Thanks and kind regards Jan
Hi,
Tuning of DBD #mutex is not possible and BDB uses a default value based on #hash buckets. This error is quite rare and I have no explanation why it happened in your deployment.
Could you share the DB tuning entry (cn=config,cn=ldbm database,cn=plugins,cn=config).
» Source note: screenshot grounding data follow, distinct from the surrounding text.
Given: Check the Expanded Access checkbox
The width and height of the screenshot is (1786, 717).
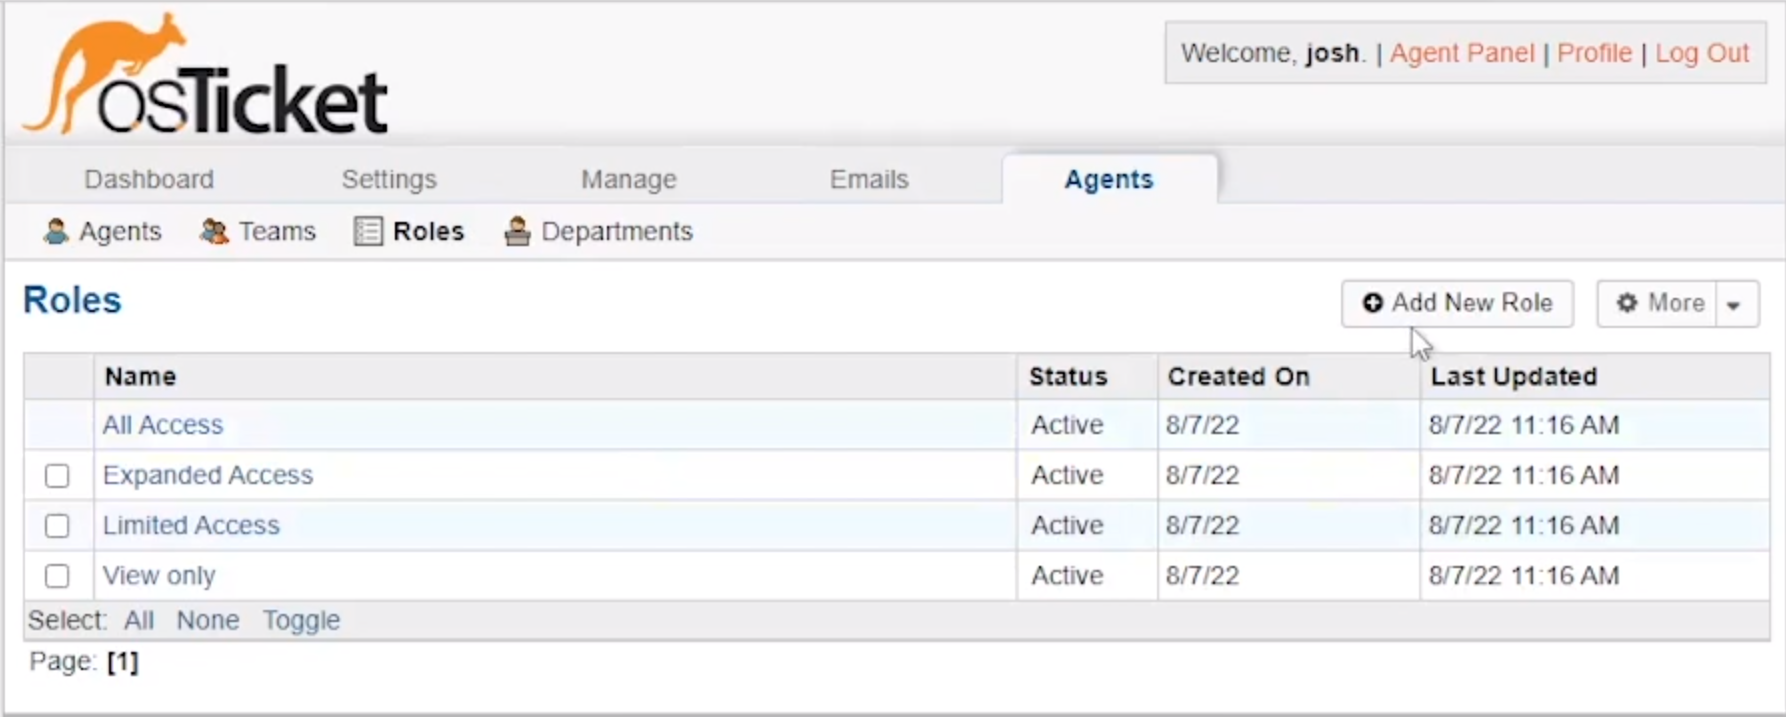Looking at the screenshot, I should point(57,476).
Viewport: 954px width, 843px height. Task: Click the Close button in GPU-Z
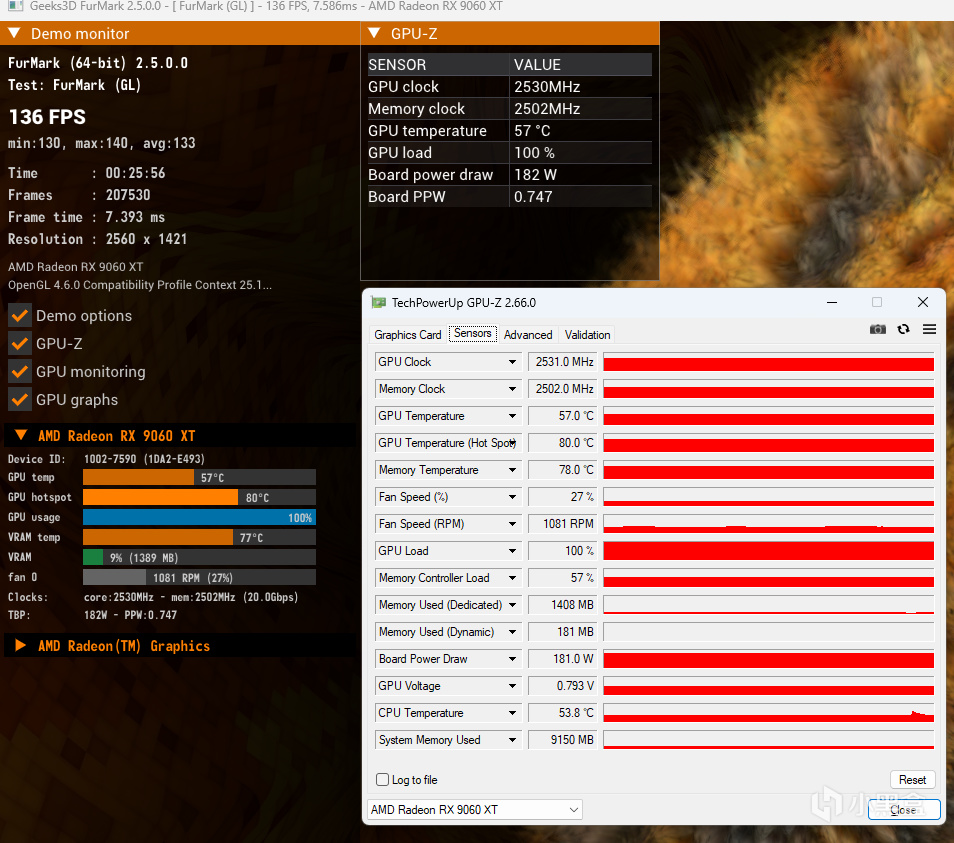[x=904, y=810]
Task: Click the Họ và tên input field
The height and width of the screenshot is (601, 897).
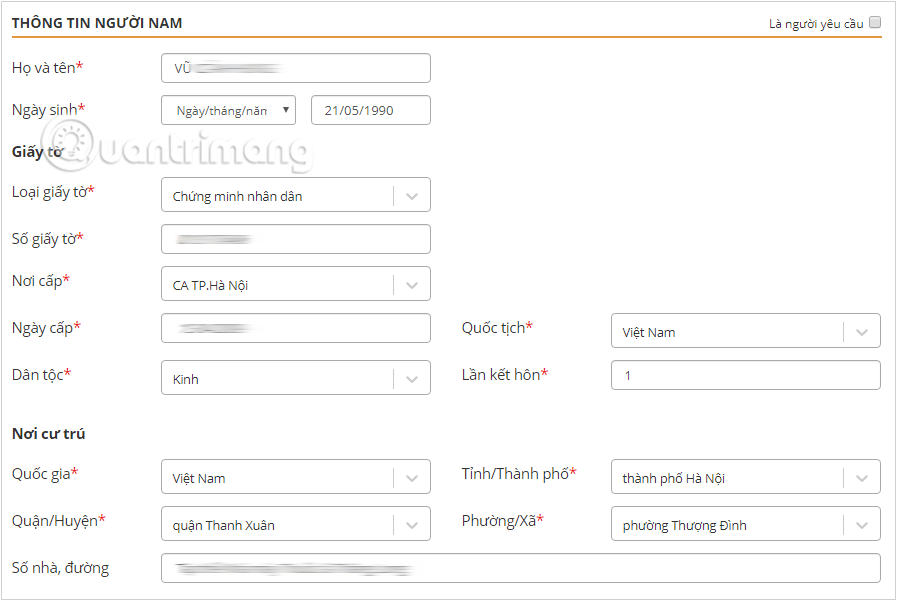Action: [295, 68]
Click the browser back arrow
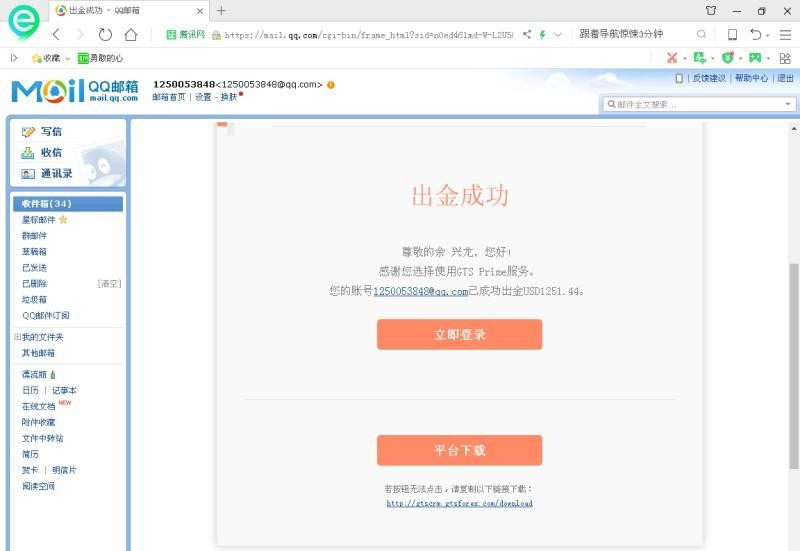800x551 pixels. pos(57,34)
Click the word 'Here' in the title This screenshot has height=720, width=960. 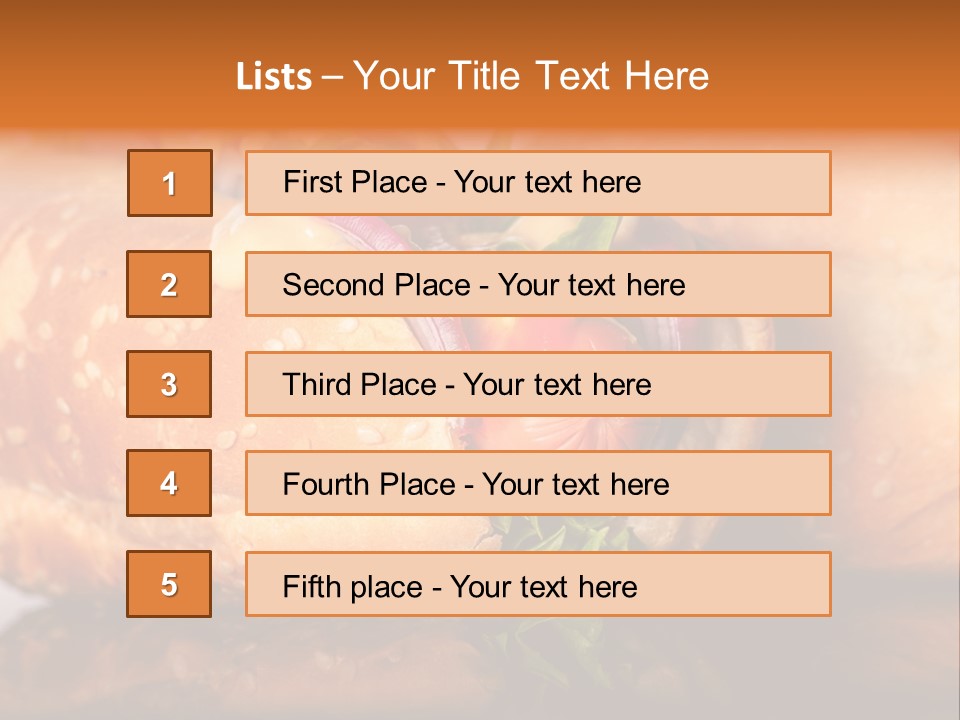click(x=667, y=77)
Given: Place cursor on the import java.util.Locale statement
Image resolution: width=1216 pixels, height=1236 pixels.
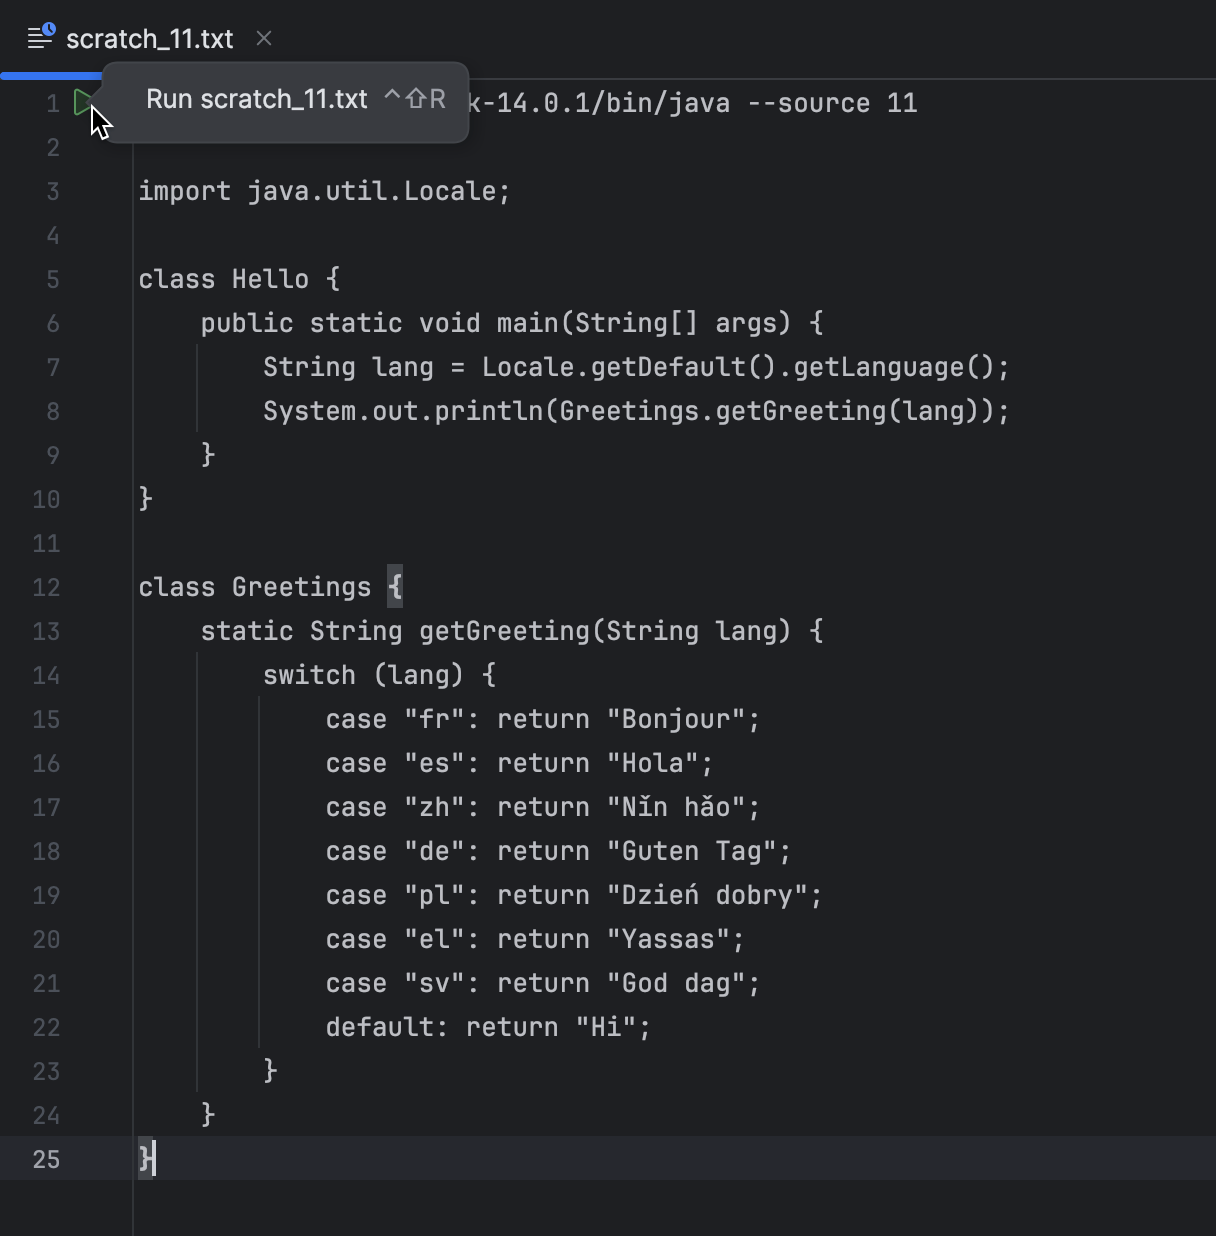Looking at the screenshot, I should pyautogui.click(x=322, y=191).
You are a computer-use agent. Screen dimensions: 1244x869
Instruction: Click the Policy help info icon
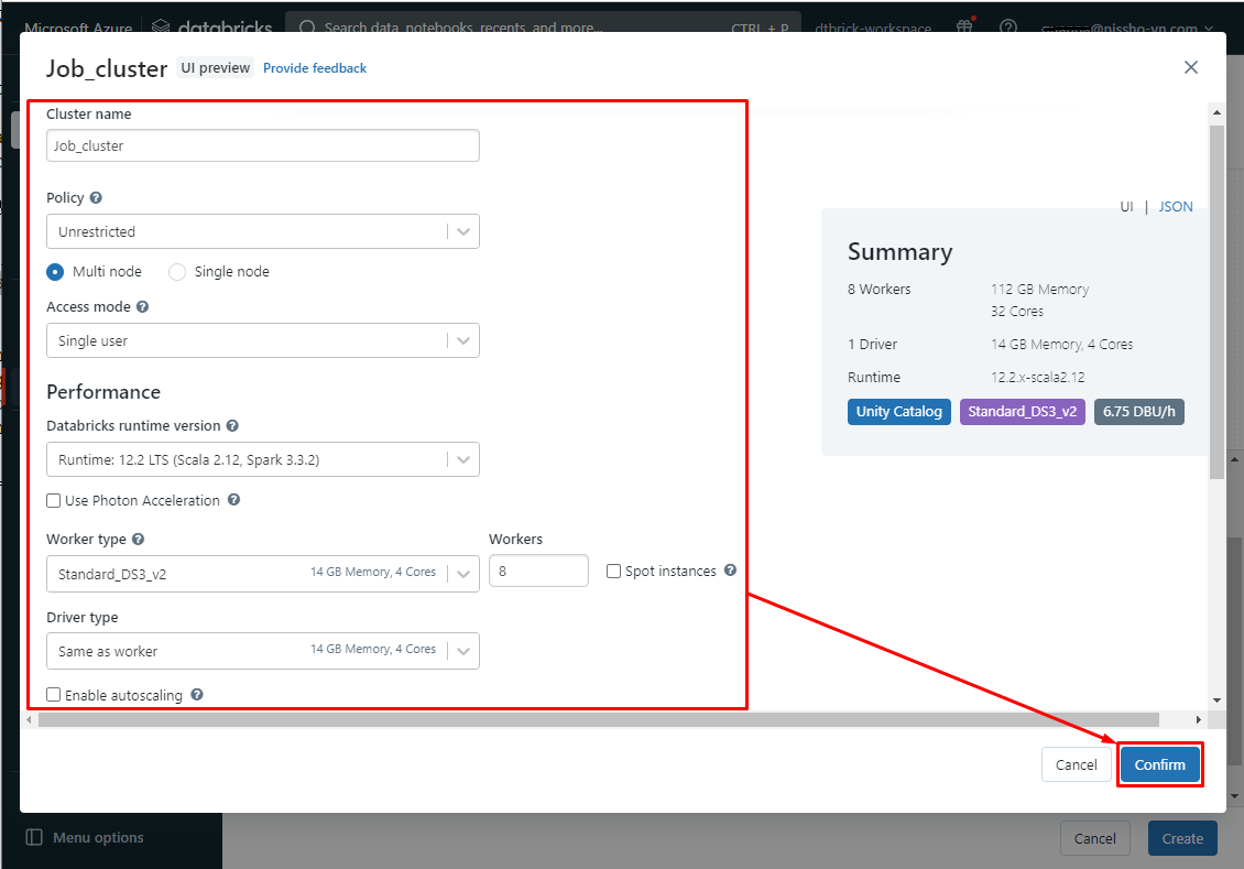96,198
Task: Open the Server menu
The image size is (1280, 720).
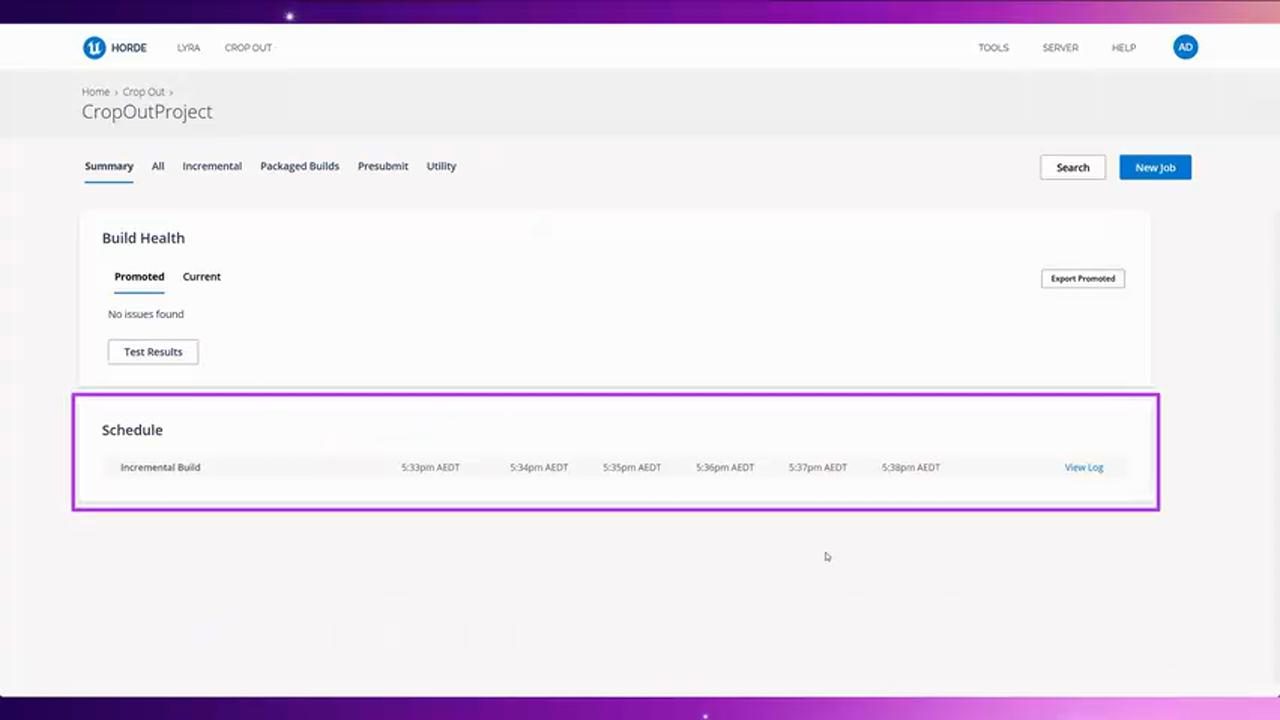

Also looking at the access/error logs can you identify some operations that contributed to this error ?
best regards thierry
On 10/7/20 9:39 AM, Jan Kowalsky wrote:
Hi all,
suddenly one of our ldap-servers crashed and don't restart.
When restarting dirsrv we find in logs:
libdb: BDB2034 unable to allocate memory for mutex; resize mutex region mmap in opening database environment failed trying to allocate 500000 bytes. (OS err 12 - Cannot allocate memory)
Same error, if we run dbverify.
We are running version 3.5.17 of 389-ds on debian stretch:
389-ds 1.3.5.17-2
Ram doesn't seem to be the problem. Only 200 MB of 4GB is used.
The server is part of a replicated cluster. Other servers (running same software version - more or less on the same virtualisation hardware) are not affected.
But we got similar errors also some times in the past. But restarting the service was always possible.
Any ideas?
Thanks and kind regards Jan _______________________________________________ 389-users mailing list -- 389-users@lists.fedoraproject.org To unsubscribe send an email to 389-users-leave@lists.fedoraproject.org Fedora Code of Conduct: https://docs.fedoraproject.org/en-US/project/code-of-conduct/ List Guidelines: https://fedoraproject.org/wiki/Mailing_list_guidelines List Archives: https://lists.fedoraproject.org/archives/list/389-users@lists.fedoraproject....
libdb: BDB2034 unable to allocate memory for mutex; resize mutex region mmap in opening database environment failed trying to allocate 500000 bytes. (OS err 12 - Cannot allocate memory)
One observation: this is a mmap() call failure, not an ordinary "OOM" situation.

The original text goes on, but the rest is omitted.